Chateau (Simondon) – Tecnicidade

« La technicité est une des deux phases fondamentales du mode d’existence de l’ensemble constitué par l’homme et le monde » (MEOT, 159). La technicité ne peut se dégager de la seule analyse des réalités qui ont le mode d’existence des objets (voir Objet technique* et Objets techniques et évolution de la réalité technique*). Elle se caractérise comme un rapport de l’homme au monde, un « mode de l’être au monde de l’homme », que l’on ne peut saisir que dans le cadre d’une « interprétation génétique généralisée des rapports de l’homme » au monde (MEOT, 154), dans sa relation à tous les autres modes principaux, considérés comme des « phases » du système d’ensemble de l’homme et du monde.
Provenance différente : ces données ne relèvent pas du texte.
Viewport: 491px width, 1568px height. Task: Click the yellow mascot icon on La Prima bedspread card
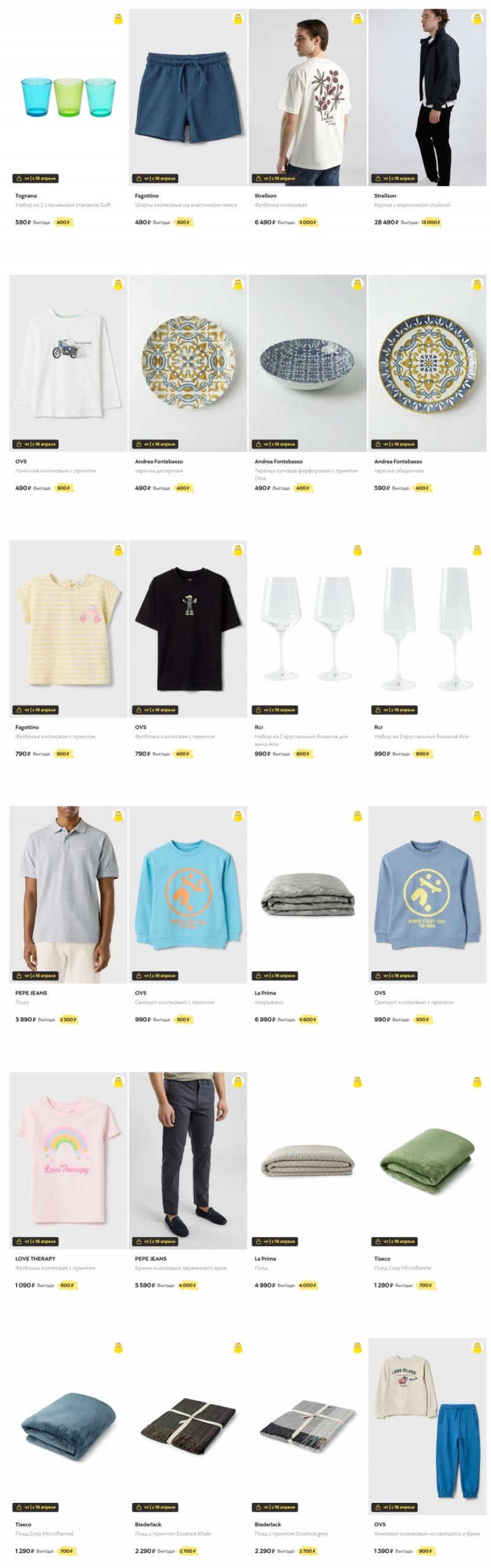click(x=358, y=816)
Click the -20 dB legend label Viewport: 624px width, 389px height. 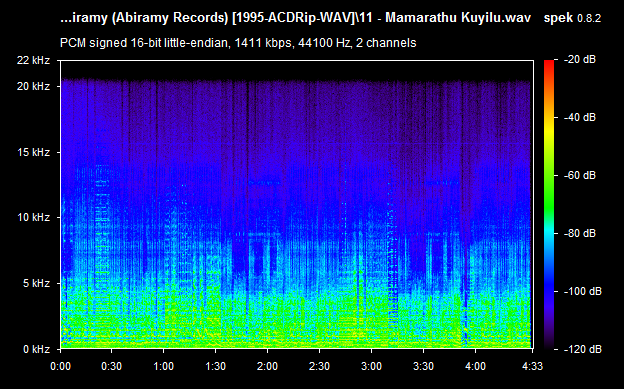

De cette notion de phase, si importante dans l’ontologie de la théorie de l’individuation, c’est ici que l’on trouve sans doute la détermination la plus précise : « Par phase, nous entendons non pas moment temporel remplacé par un autre, mais aspect résultant d’un dédoublement d’être et s’opposant à un autre aspect ; ce sens s’inspire de celui que prend en physique la notion de rapport de phase ; on ne conçoit une phase que par rapport à une autre ou à plusieurs autres phases ; il y a dans un système de phases un rapport d’équilibre et de tensions réciproques ; c’est le système actuel de toutes les phases prises ensemble qui est la réalité complète, non chaque phase prise pour elle-même, une phase n’est phase que par rapport aux autres, dont elle se distingue de manière totalement indépendante des notions de genre et d’espèce. Enfin, l’existence d’une pluralité de phases définit la réalité d’un centre neutre d’équilibre par rapport auquel le déphasage existe. Ce schème est très différent du schème dialectique… » (MEOT, 159).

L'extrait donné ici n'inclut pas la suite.